*** EXTRACTED TEXT Section Begins ***
Selva Aparicio at the DePaul Museum
Curated by Ionit Behar, Summer 2024

A large rose window, reproduced in the style of the one at the Cathedral of Santa Maria de Pi, meets viewers at the outset of Selva Aparico’s In Memory Of at the DePaul Museum in Chicago. We learn the stained glass window that faces the Plaça del Pi, in the artist's native Barcelona, has fallen three times throughout the years. Aparicio’s rendition, installed for a more intimate and earth-bound viewing, replaces the stained glass with discarded lettuce leaves from Chicago’s produce markets, illuminating their delicate venation through the iron Gothic tracery. We learn the artist's first mentor, whose studio sat across from the cathedral, was also a pederast. 

In a small alcove built for the exhibition, sits a memorial bench in an obsolete style, donated by the Chicago Park District and featuring a bronze plaque reading ‘In Memory Of.’  The bench sits opposite a small window to the exhibition, and is partially obscured by glass window bars we learn are made from a frottage of the ones on the artist's childhood home. Through the transparent glass we contour the both proximate and opaque remainders of Aparicio’s poetic memory-work. I would return later to the memorial bench to sit with the haunting, receding images contained within, and also recall that glass is a slow moving liquid. 

In the following gallery, directly into the oak floor, Aparicio painstakingly carved an intricate area rug from her childhood. She frames the practice as both a therapeutic procedure and an obsessive remembering, with allusions to Freudian psychoanalysis. Across the gallery, an upright piano exposes a tangle of wasps nests in its interior. The artist's beloved family cat, taxidermied, sits atop, facing a wall of prosthetic ears made in the shape of the pair that were surgically removed at the end of the creature's life. The ears are formed with found organic materials, lightly assembled, beautiful in their arrangement, and evoking an awareness of manifold ecological attunement. A rich, omnidirectional, more-than-human polyphony of sensing, meanings, impressions and exchange. 

In Memory Of, overwhelms its anthropogenic objects and affects, producing a feeling of deep time and reanimation of the undead—that enormous swath of everything consigned to the disenchanted by Modernity. Aparicio’s poetic, forensic scenography of troubled domestic relationships coarticulated with thoughtfully assembled organic materials, recalibrates human exceptionalism, and occasions a posthuman atmospherics of transformative hauntings, coursing with undercurrents of violence, menace, paradox and intricate beauty. 

Solace, a wooden rocking chair, draped in a crocheted blanket, and bristling with collected honey locust thorns, suggests a mutability of forms and the impossibility of a true and enduring comfort. The nearby Velo de luto arranges thousands of cicada wings into the shape of a mourning veil, woven together with three generations of women's hair from the artist's family. 

Sitting on the bench, my spine resting on In Memory Of, I recall a passage in Ben Lerner’s poem The Media. ‘… if you’ve ever seen a dendritic pattern in a frozen pond, lightning captured in hard plastic, or the delicate venation of an insect’s wing (the fourth vein of the wing is called the media), then you’ve probably felt that a spirit is at work in the world, or was, and that making it visible is the artist’s task, or was.’
*** EXTRACTED TEXT Section Ends ***
WORK INSTRUCTIONS:
**1)** Reproduce the part of the exhibition review starting with "In Memory Of, overwhelms" and going on through "and intricate beauty.".
**2)** According to the exhibition review, what replaces the stained glass in Aparicio's rose window?
**3)** Which pieces of furniture does the exhibition review describe in the exhibition?
*** DATASET ENTRIES Section Begins ***
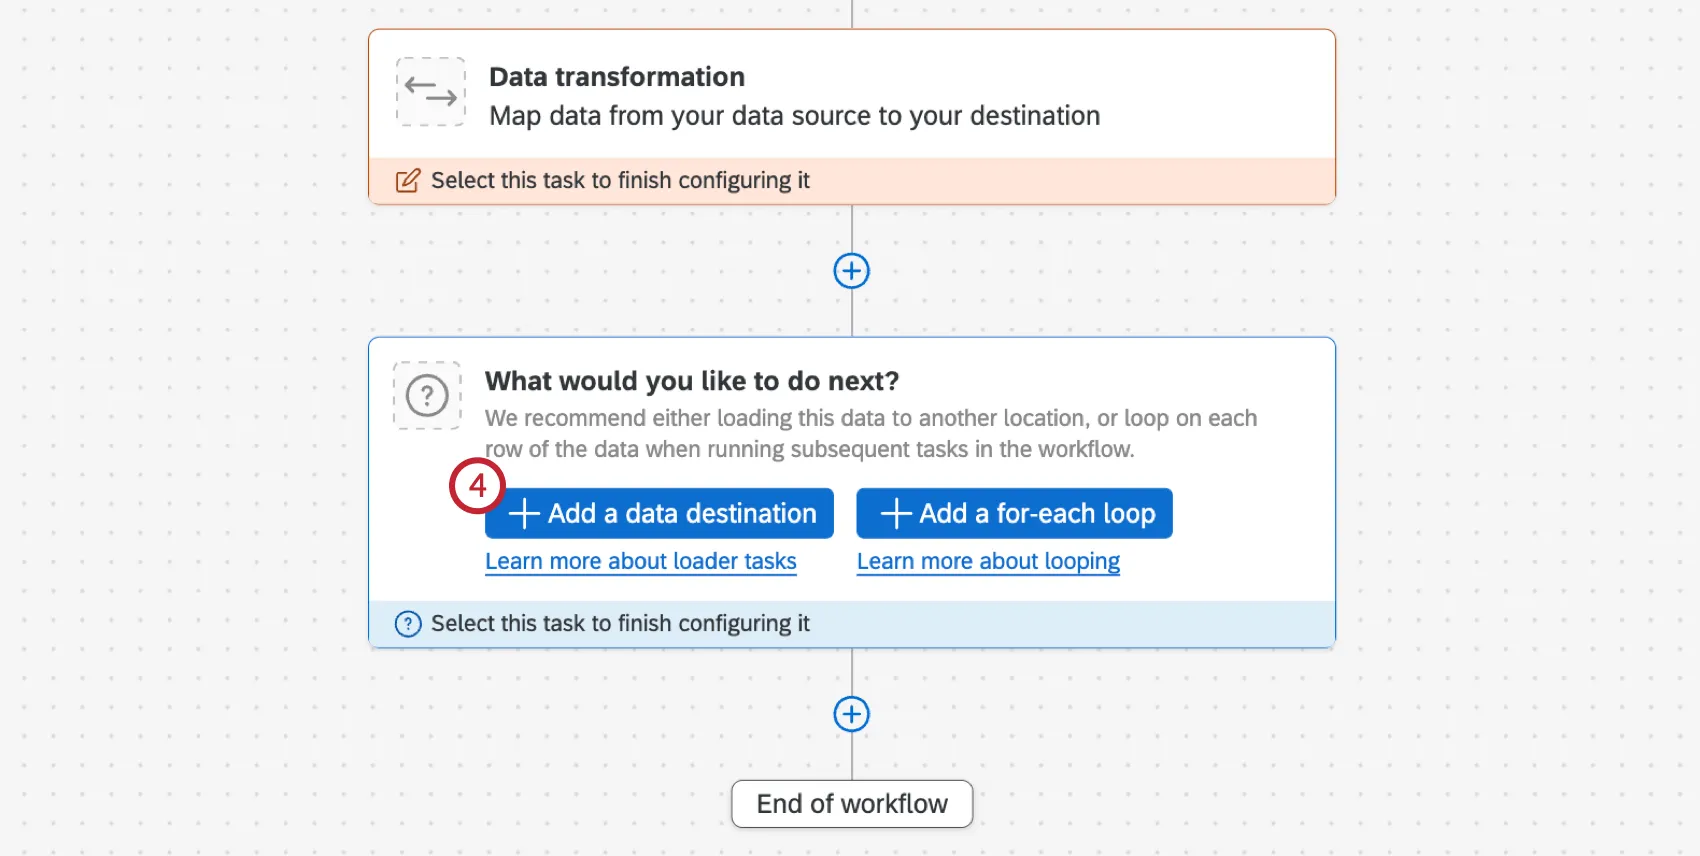Click Add a for-each loop button
The height and width of the screenshot is (856, 1700).
tap(1014, 513)
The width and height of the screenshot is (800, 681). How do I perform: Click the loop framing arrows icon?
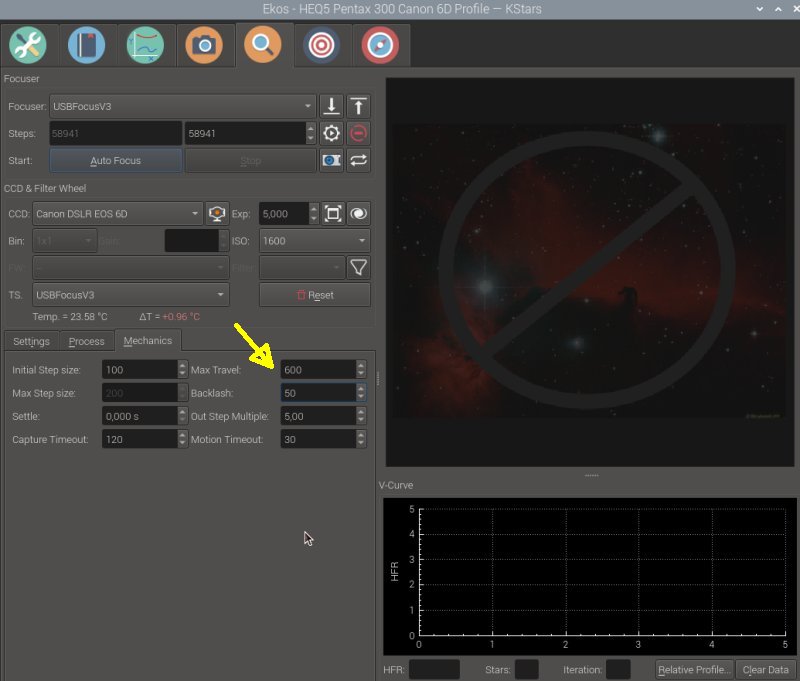(x=358, y=161)
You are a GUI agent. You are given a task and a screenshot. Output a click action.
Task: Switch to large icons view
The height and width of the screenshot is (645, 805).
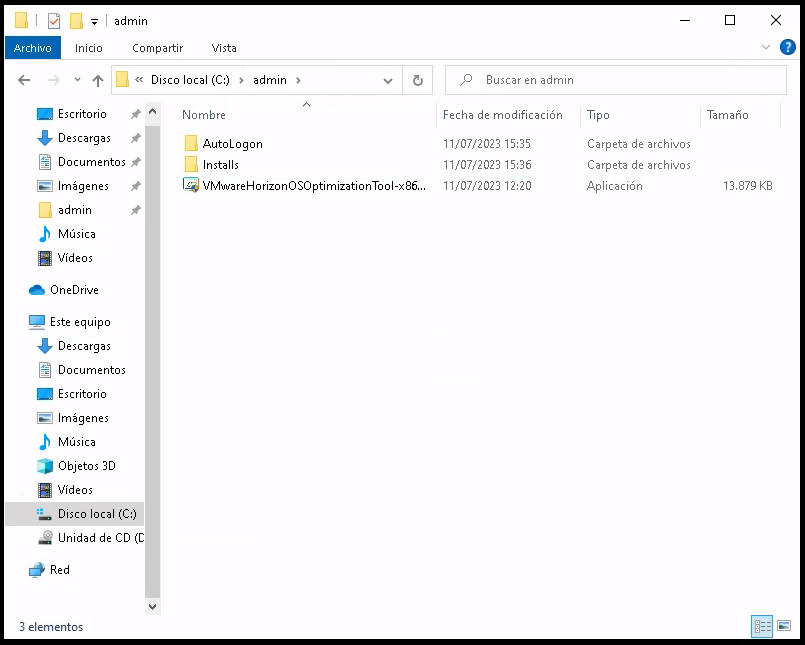pyautogui.click(x=784, y=627)
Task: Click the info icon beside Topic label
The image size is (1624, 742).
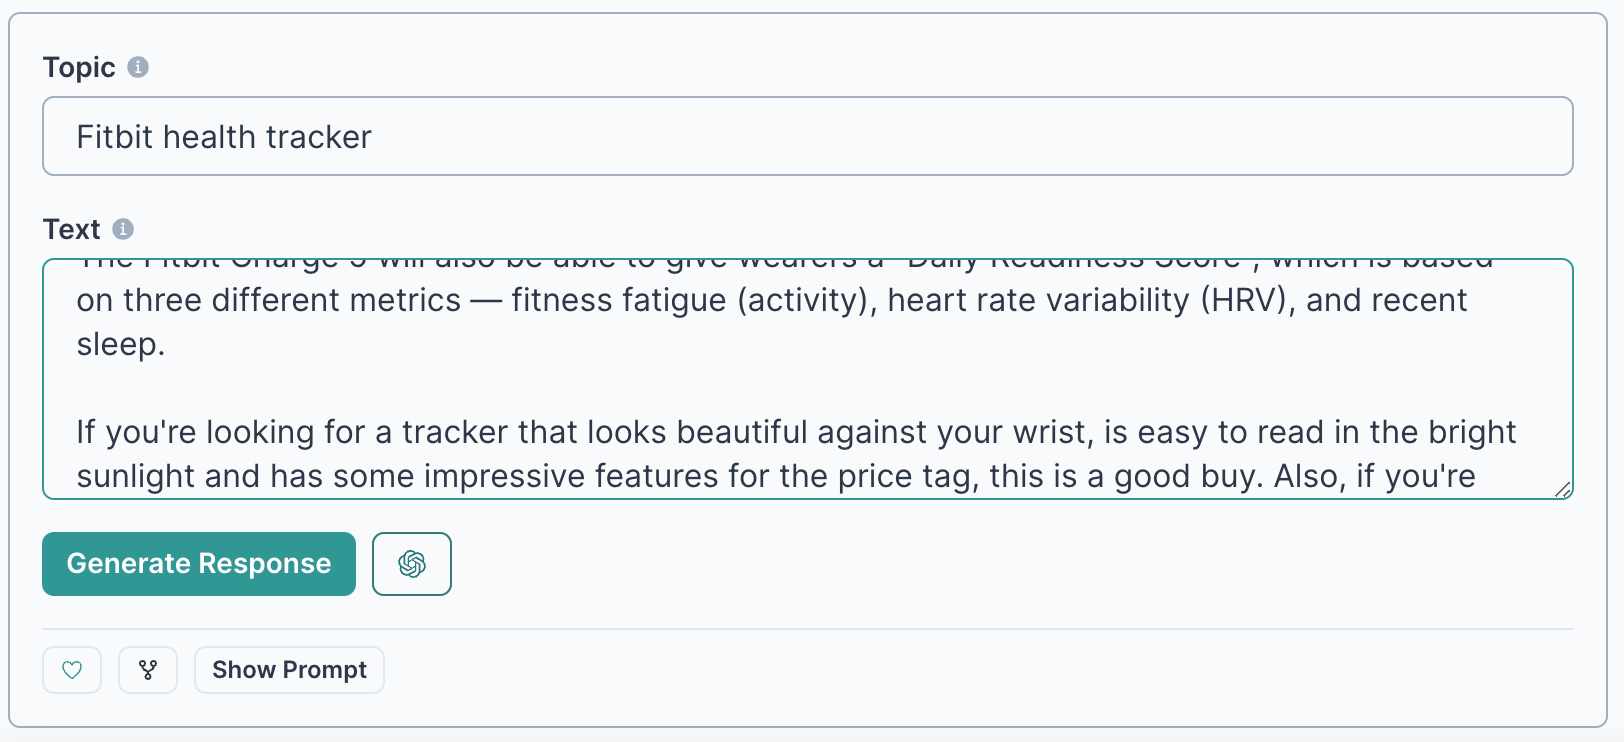Action: (138, 67)
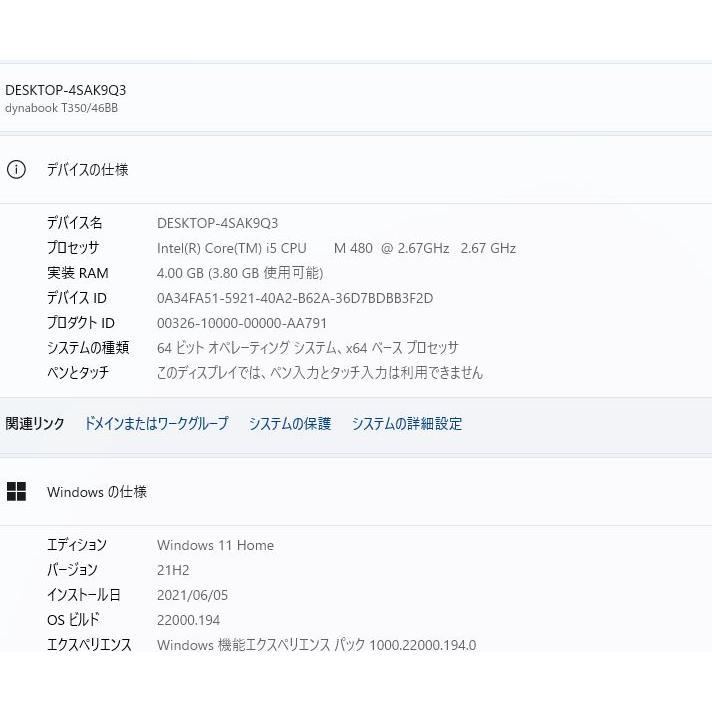Screen dimensions: 712x712
Task: Click the システムの種類 64 ビット value
Action: (308, 348)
*** DATASET ENTRIES Section Ends ***
ANSWERS BELOW:
**1)**
In Memory Of, overwhelms its anthropogenic objects and affects, producing a feeling of deep time and reanimation of the undead—that enormous swath of everything consigned to the disenchanted by Modernity. Aparicio’s poetic, forensic scenography of troubled domestic relationships coarticulated with thoughtfully assembled organic materials, recalibrates human exceptionalism, and occasions a posthuman atmospherics of transformative hauntings, coursing with undercurrents of violence, menace, paradox and intricate beauty.

**2)** Discarded lettuce leaves from Chicago's produce markets.

**3)**
- A memorial bench
- An upright piano
- A wooden rocking chair